ONGs discutem estratégias de confronto ao Fórum da Água “oficial”

Além de discutir um conjunto de propostas gerais para a condução da luta internacional contra a privatização das águas, as ONGs presentes ao Fórum Mundial Alternativo da Água (Fame) debateram, neste sábado (19), estratégias de confronto com o 4° Fórum Mundial da Água (FMA), que acontecerá na Cidade do México em março de 2006.
Ao contrário do que quer fazer crer, explicaram os ativistas, o Fórum Mundial da Agua não é um evento ligado à ONU, nem constitui um orgão decisório oficial. Composto e gerenciado por um conglomerado de empresas multinacionais em parceria com os bancos de desenvolvimento multilaterais – como o Banco Mundial ou o Banco Interamericano de Desenvolvimento (BID) –, tem como objetivo apresentar propostas de políticas e gestão dos recursos hídricos mundiais aos Estados em uma perspectiva claramente privatizante, dizem das ONGs.
Segundo o economista David Barkin, professor da Universidade Livre Metropolitana do México, o principal objetivo das empresas multinacionais de saneamento e distribuição da água é claramente assumir a parte lucrativa deste setor, ou seja, a gestão dos serviços. Esta fatia, que dispensa os caríssimos investimentos em infra-estrutura (geralmente bancados pelos poder público), pode mais facilmente ser alvo de ações que possibilitem o livre manejo de preços e do próprio serviço. Por outro lado, parcerias com as instituições financeiras posssibilitam a apropriação de toda a cadeia de saneamento e distribuição de água, o que pode excluir definitivamente o poder público do controle desses serviços.
“Um exemplo do que está ocorrendo hoje é o forte movimento, por parte dos Estados, de descentralizar a gestão da água. Isso significa delegar a responsabilidade à prefeitura, que, se não tiver recursos, fatalmente lançará mão das privatizações dos serviços básicos. Mas, prevendo cobrir todos os flancos, a parceria com o Banco Mundial no FMA, por exemplo, é uma garantia de bom negócio tanto para o próprio banco quanto para as empresas. Ou seja, as últimas têm o financiamento de que necessitam e o primeiro garantias de que não sairá no prejuízo, o que teria mais chances de ocorrer se o empréstimo é feito para o poder público”, explica Barkin.
Para o economista, o grande embate entre a sociedade civil organizada e as empresas na disputa do modelo de gestão da água se dá na briga pela simpatia dos governos e da opinião pública. Como denunciado durante os debates do Fame, desde a última reunião do Acordo Geral sobre Comércio de Serviços (Gatts) da Organização Mundial do Comércio (OMC), em fevereiro passado, as empresas estão dobrando as pressões sobre os governos. Muitas vezes, segundo afirmaram as organizações do Fórum Alternativo, com ajuda dos países da União Européia, que vêm usando dinheiro de programas de combate à pobreza para pressionar governos a acelerar as privatizações em seus países.
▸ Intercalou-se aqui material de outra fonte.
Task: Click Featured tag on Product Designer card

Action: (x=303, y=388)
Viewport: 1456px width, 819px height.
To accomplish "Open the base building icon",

FMA 2006: brigar dentro, fora ou nos dois?

Um dos dilemas recorrentes das ONGs mais próximas às lutas sociais é a participação ou não dos eventos institucionais como o FMA, já que é praxe dos movimentos de resistência organizar manifestações e eventos paralelos. Desta vez, no entanto, parece haver um consenso das diversas entidades que é preciso disputar sim o espaço político do lado de dentro, apesar das prováveis dificuldades que os organizadores do evento devem interpor.
“Se o objetivo desta edição do FMA é apresentar aos Estados soluções práticas aos problemas relacionados à água, e se estas soluções obviamente serão as várias versões da privatização, temos que fazer a disputa apresentando projetos alternativos e viáveis de gestão públicas dos recursos hídricos, que é o que defendemos”, explica Barkin.
No período que antecede o FMA, porém, além de um intenso trabalho de mobilização junto à sociedade civil dos vários países, as ONGs do Fame pretendem organizar diversas ações, como fóruns preparatórios, articulações junto a governos locais e intervenção na elaboração dos documentos nacionais que serão levados ao FMA, denúncias sobre a piora dos serviços de distribuição de água e saneamento após as privatizações etc.
Do ponto de vista político, um dos objetivos das ONGs é se antecipar às ações das empresas e trabalhar a temática da água junto à opinião pública. Nesse sentido, aproveitando os debates realizados pelos movimentos sociais no último Fórum Social Mundial (que gerou a proposta da Plataforma Mundial da Luta pela Água), foi proposta a realizaçãoo de tribunais internacionais populares de julgamento das grandes empresas multinacionais, a criação de uma página na internet sobre a temática da luta pela água em que todos os movimentos e organizações possam se articular, e a apresentação de propostas concretas (técnicas e políticas) de manejo e defesa das águas.
Ainda na esfera política, as várias organizações, principalmente as conectadas à Rede de Movimentos Sociais do FSM, devem monitorar todos os processos de negociação dos vários Tratados de Livre-comércio (TLCs) na América Latina, onde a liberalização da água está sendo tratada com especial atenção pelos EUA, as reuniões do Gatts e, no final do ano, a cúpula ministerial da Organização Mundial do Comércio, quando o tema água deverá ser um dos destaques.